What to produce
Every record below must come back exactly as given.

***** Extracted material *****

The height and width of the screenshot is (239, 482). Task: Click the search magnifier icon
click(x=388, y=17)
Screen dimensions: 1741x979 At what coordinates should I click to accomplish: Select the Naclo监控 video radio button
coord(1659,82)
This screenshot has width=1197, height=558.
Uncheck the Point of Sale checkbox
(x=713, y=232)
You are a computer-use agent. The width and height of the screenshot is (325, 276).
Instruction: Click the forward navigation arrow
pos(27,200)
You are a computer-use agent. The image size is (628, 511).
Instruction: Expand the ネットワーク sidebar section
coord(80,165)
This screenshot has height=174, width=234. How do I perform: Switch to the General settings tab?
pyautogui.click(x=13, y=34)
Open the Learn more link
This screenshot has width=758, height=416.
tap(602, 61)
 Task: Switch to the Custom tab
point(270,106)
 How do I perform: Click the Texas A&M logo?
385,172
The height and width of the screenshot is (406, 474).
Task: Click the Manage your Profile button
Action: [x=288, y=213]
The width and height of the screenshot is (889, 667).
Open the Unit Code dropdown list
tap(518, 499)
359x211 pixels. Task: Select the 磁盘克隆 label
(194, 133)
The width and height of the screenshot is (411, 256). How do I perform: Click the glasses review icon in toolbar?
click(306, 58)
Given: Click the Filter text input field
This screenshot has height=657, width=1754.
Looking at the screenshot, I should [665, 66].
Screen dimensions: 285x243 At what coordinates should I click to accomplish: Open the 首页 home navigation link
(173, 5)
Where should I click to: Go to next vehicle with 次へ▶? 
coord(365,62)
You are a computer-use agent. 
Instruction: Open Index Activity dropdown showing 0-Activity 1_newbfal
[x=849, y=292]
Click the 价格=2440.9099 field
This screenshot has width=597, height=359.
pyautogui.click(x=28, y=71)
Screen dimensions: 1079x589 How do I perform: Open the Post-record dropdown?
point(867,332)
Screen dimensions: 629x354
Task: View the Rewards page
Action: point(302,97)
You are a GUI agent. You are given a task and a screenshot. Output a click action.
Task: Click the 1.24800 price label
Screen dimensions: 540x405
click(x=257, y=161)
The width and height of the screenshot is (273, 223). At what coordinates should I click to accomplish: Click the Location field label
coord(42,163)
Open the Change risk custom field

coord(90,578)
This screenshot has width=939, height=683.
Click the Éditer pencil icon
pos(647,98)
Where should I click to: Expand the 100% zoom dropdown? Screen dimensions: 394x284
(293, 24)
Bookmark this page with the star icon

*****

Written answer
The height and width of the screenshot is (239, 482). Task: Click the search magnifier icon
click(x=388, y=17)
Screen dimensions: 1741x979 At what coordinates should I click to accomplish: Select the Naclo监控 video radio button
coord(1659,82)
This screenshot has width=1197, height=558.
Uncheck the Point of Sale checkbox
(x=713, y=232)
You are a computer-use agent. The width and height of the screenshot is (325, 276).
Instruction: Click the forward navigation arrow
pos(27,200)
You are a computer-use agent. The image size is (628, 511).
Instruction: Expand the ネットワーク sidebar section
coord(80,165)
This screenshot has height=174, width=234. How do I perform: Switch to the General settings tab?
pyautogui.click(x=13, y=34)
Open the Learn more link
This screenshot has width=758, height=416.
tap(602, 61)
 Task: Switch to the Custom tab
point(270,106)
 How do I perform: Click the Texas A&M logo?
385,172
The height and width of the screenshot is (406, 474).
Task: Click the Manage your Profile button
Action: [x=288, y=213]
The width and height of the screenshot is (889, 667).
Open the Unit Code dropdown list
tap(518, 499)
359x211 pixels. Task: Select the 磁盘克隆 label
(194, 133)
The width and height of the screenshot is (411, 256). How do I perform: Click the glasses review icon in toolbar?
click(306, 58)
Given: Click the Filter text input field
This screenshot has height=657, width=1754.
Looking at the screenshot, I should [665, 66].
Screen dimensions: 285x243 At what coordinates should I click to accomplish: Open the 首页 home navigation link
(173, 5)
Where should I click to: Go to next vehicle with 次へ▶? 
coord(365,62)
You are a computer-use agent. 
Instruction: Open Index Activity dropdown showing 0-Activity 1_newbfal
[x=849, y=292]
Click the 价格=2440.9099 field
This screenshot has width=597, height=359.
pyautogui.click(x=28, y=71)
Screen dimensions: 1079x589 How do I perform: Open the Post-record dropdown?
point(867,332)
Screen dimensions: 629x354
Task: View the Rewards page
Action: point(302,97)
You are a GUI agent. You are given a task and a screenshot. Output a click action.
Task: Click the 1.24800 price label
Screen dimensions: 540x405
click(x=257, y=161)
The width and height of the screenshot is (273, 223). At what coordinates should I click to accomplish: Click the Location field label
coord(42,163)
Open the Change risk custom field

coord(90,578)
This screenshot has width=939, height=683.
Click the Éditer pencil icon
pos(647,98)
Where should I click to: Expand the 100% zoom dropdown? Screen dimensions: 394x284
(293, 24)
Bookmark this page with the star icon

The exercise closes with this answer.